Tool to automatically update symlinks when moving files

Tue Jul 7 15:27:49 EDT 2009

[on-list reply to messages sent off-list; with author's permission]

On Tue, Jul 7, 2009 at 7:29 AM, <VirginSnow at vfemail.net> wrote:
>> Using absolute symlinks may be appropriate, depending on what you're
>> trying to do.
>
> Do you mean "absolute symbolic links" or "hard links"?

  The former.  Symlinks (symbolic links) are very different beasts
from hard links.

  Here's the full story.  Some of this is likely to be review; if you
just want the punch line, skip to the next quoted message portion.

INODES AND HARD LINKS

  In the standard Unix filesystem model, the fundamental building
block is the inode.  Each inode has number, unique within that
filesystem.  File data (the "contents" of the file) is associated with
an inode, as are permissions, datestamps, and other metadata.

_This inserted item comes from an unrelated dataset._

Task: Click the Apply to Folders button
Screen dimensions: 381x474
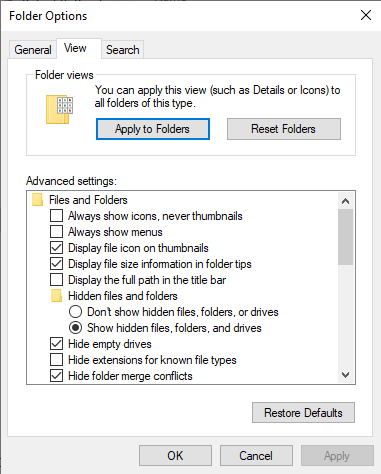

  (Traditionally, inodes were fixed-size records in a fixed-size
table, allocated when the filesystem was made.  Some newer filesystems
allocate inodes dynamically.  Some filesystems don't really have
inodes at all; to use them in a Unix-like system, the filesystem
driver has to synthesize inode numbers.)

  What we see as "file names" are just entries in a directory which
reference the inode.  Each such reference is a "hard link".  Most of
the time, a "data file" has just the one hard link.  But you can have
multiple directory entries linked to a single inode.  Those are
typically created with the ln(1) command (without the "-s" switch).
Since hard links are to inodes, they cannot cross filesystem
boundaries.

  Each inode has a reference count, which is the number of hard links
to the inode.  When a hard link is created, the count is incremented;
when a hard link is removed, the count is decremented.  When that
count drops to zero, the filesystem driver deallocates the storage
from the inode and marks it as free.  This is why the system call to
"delete a file" is named unlink(2).

  Traditionally, directories are themselves stored "in" inodes. When
the names of other directories appear in a directory, that's just a
hard link to the directory in question.  That includes "." and "..".
The "." entry in a directory is just a hard link to itself.  The ".."
entry is a link to the parent directory for each directory, except the
root directory, where ".." is another link to itself.  This assumption
is built-in to Unix; as you've discovered, many Unix tools depend on
this to navigate the filesystem properly.

  Hard links target inodes, and all hard links are created equal.  As
far as the filesystem is concerned, there is no "original file" -- one
hard link to the same inode is as good as another.  Thus, renaming
"other files" which also happen to link to the same inode doesn't
matter -- all you're really doing is changing the text in a directory
entry somewhere.

SYMLINKS

  Symlinks are totally different.  They exist only as directory
entries; they normally don't consume inodes (unless the target is very
long).  Symbolic links reference the name of another filesystem entity
-- another directory entry.  Since they don't use inode numbers, they
can cross filesystem boundaries.   Unlike hard links, symlinks are
"second class citizens" in the filesystem .  Each symlink has a clear
"source" and "target".  That target is the "real" "file"; the symlink
is just a reference.  If you move or rename the target, the symlink
will now point at something that doesn't exist.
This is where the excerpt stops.